## PASSAGE
--- --- ---

Still, I had to collect the bike. My tow vehicle was in the shop for repair and I was left with beg, borrow, or rent. None of the begging or borrowing options were open (It’s easy to forget: “no one else is in your emergency”) and so I went for a Home Depot Load n’ Go and a U-haul trailer. Katy M had no power and I don’t have much myself so pushing it up a ramp seemed like something I didn’t want to do, hence the trailer.
Well, try coordinating a U-haul trailer and a HD truck rental at the same time. One location has a truck you cannot reserve - first come, first serve. One will let you tow, others will not. One says, “come pick it up” only to learn it’s been reserved by someone else once you get there. Nightmare. I spent nearly as long driving to local Home Depots as I did finally driving out to get the bike. Nightmare. In the end, I rented the only HD flatbed truck available, which could not tow, canceled the U-haul, and went hoping I could use some downhill slope to load the bike.
It worked. I picked Katy M up around noontime on Thursday and had her back in my driveway by 3 or 4 p.m., returned the truck and made it back to have some of my wife’s Ahi poke. Just what I needed.
So, today I will do my best to fish (see what I did there?) out the broken plastic bits and install this beautiful little CNC Rottweiler piece of mind, clean up, dry up, and get back on the trail tomorrow.
Coincidentally, this is the last photo I took before my mechanical. I have a sister named Martha. Irony in motion.
Onward we ride……
Wow! Sorry for the breakdown. I hope the trip gremlins leave you alone
Sit Rep: Rottweiler aluminum billet spigot and guard installed. Blown fork seal repaired by Factory Connection thanks to Rookie and Brandon at Solid Performance for coordinating this fix on a Friday afternoon. Bike is running and ready to go. My body may need a half a day more.
We ride on.
Nice when a plan comes together. You always make the bad good. Way to be bro!
dang, you broke down just a few miles from my house… glad you’re back together and moving again. ride safe!
I'm jumping back on ASAP. I may shove today, but more likely first thing in the morning. My body protests. Now I am deciding on heading straight to the MABDR or finishing 3, 2 & 1 of the NE, which I rode last September. I've built in some slack days, but I'm using them up faster than expected. I'll post when I launch.
I did not know it, but we passed @Adam Chandler going north, at 3:50 in his video :)
Good vid, Adam!
@DCTFAN - now I understand the very relevant username! :)
"Can't stall a DCT" worked for me on the ClassIV trails, :)
Would have been great if I had stopped to say hey.
But I just wanted to get outta the sauna-like heat- only reason I was not ATGATT
Day 14 & Day 15
Sunday, July 18 - Monday July 19.
Nuts n’ Bolts: Repaired & rested, I got back on the trail Sunday and rode all day Saturday. From constant rain to some sun finally breaking through. Not many riders out.
Miles: 217 on Sunday, 237 Monday. - 2/3 of Sunday’s ride was backroad slab back to trail.
Total Miles: 1422
Weather: 59-79F wet, rainy, dense fog at times, grey skies and low light leading to drier & warmer air with breaks of sunshine.
MPG: 59.9 / 52.1
Tires: Rode street pressures and probably should have let some out. Front is pretty much gone and rear is just about spent. I may put some used ones on if I get the chance.

--- --- ---

## TASK TO COMPLETE
Decide whether each statement agrees with the ride report, answering yes or no and quoting the words that settle it: 1. The flatbed truck rented from Home Depot could tow the trailer. 2. The total mileage given is 1422. 3. The front tire still has plenty of tread left.

## DATASET ENTRIES
--- --- ---

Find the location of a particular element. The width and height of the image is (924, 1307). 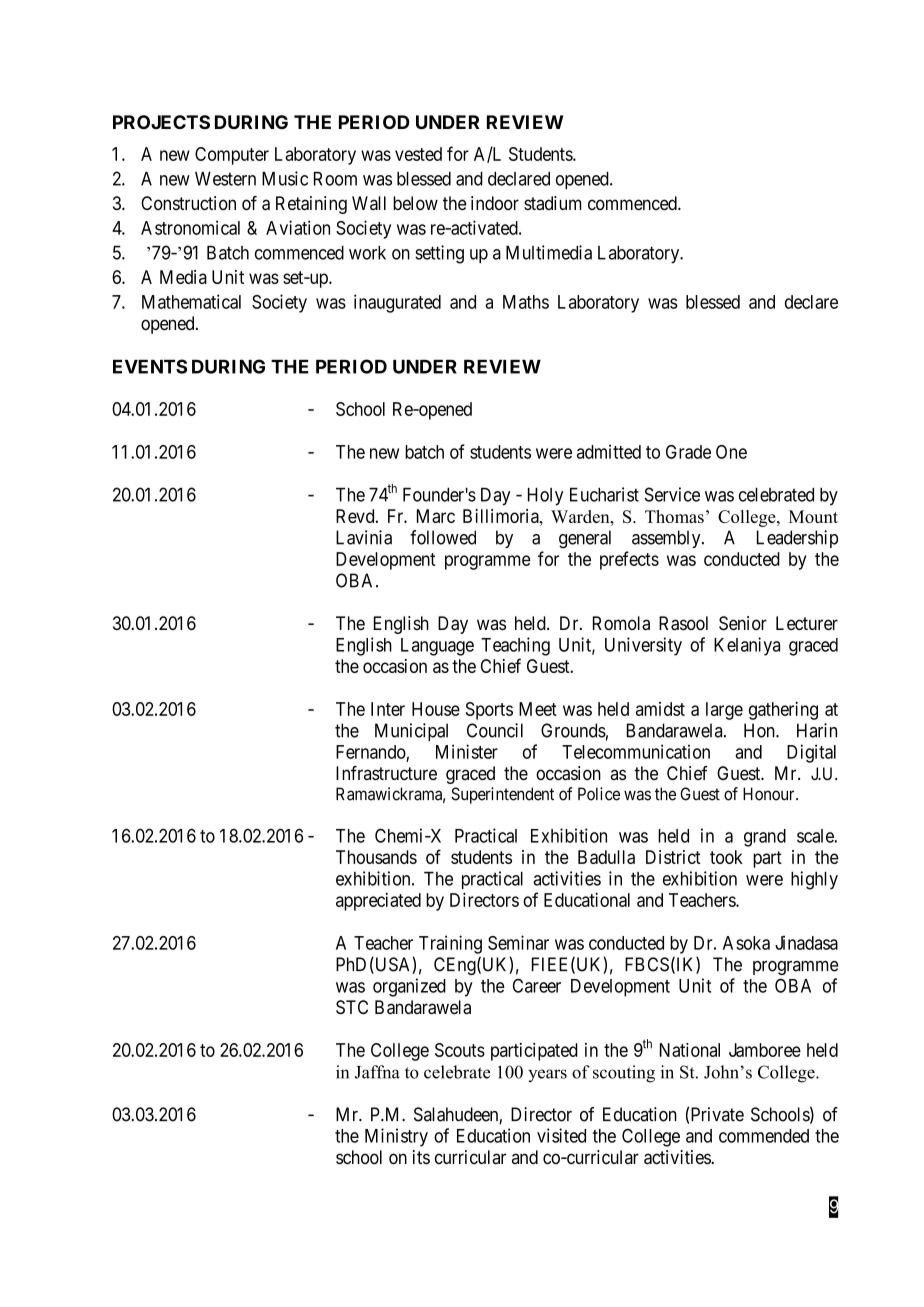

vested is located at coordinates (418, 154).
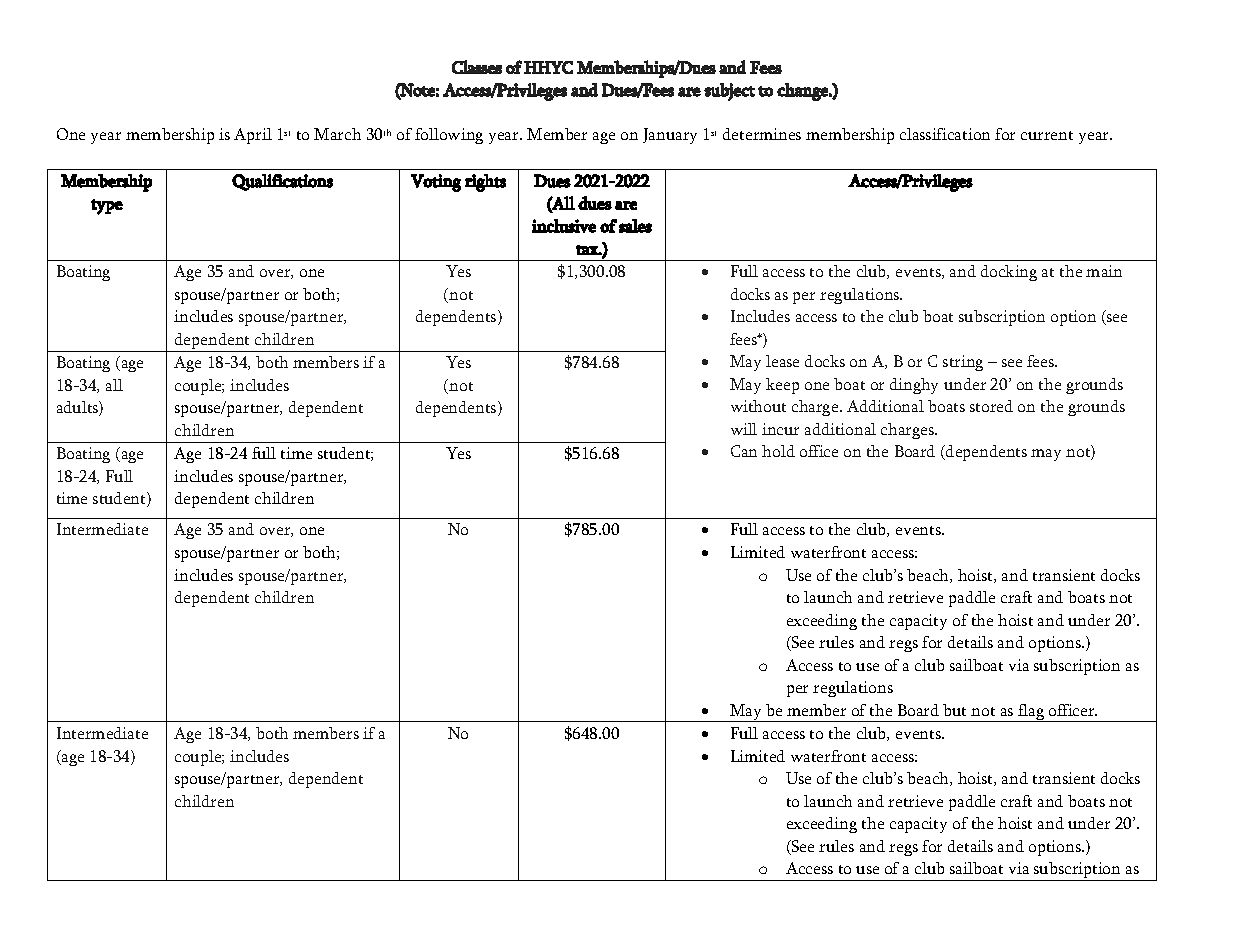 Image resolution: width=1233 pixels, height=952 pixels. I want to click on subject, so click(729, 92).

--- --- ---

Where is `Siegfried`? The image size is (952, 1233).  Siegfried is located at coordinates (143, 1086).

--- --- ---

## OUTPUT FOR THIS EXERCISE
1. No: "I rented the only HD flatbed truck available, which could not tow"
2. Yes: "Total Miles: 1422"
3. No: "Front is pretty much gone"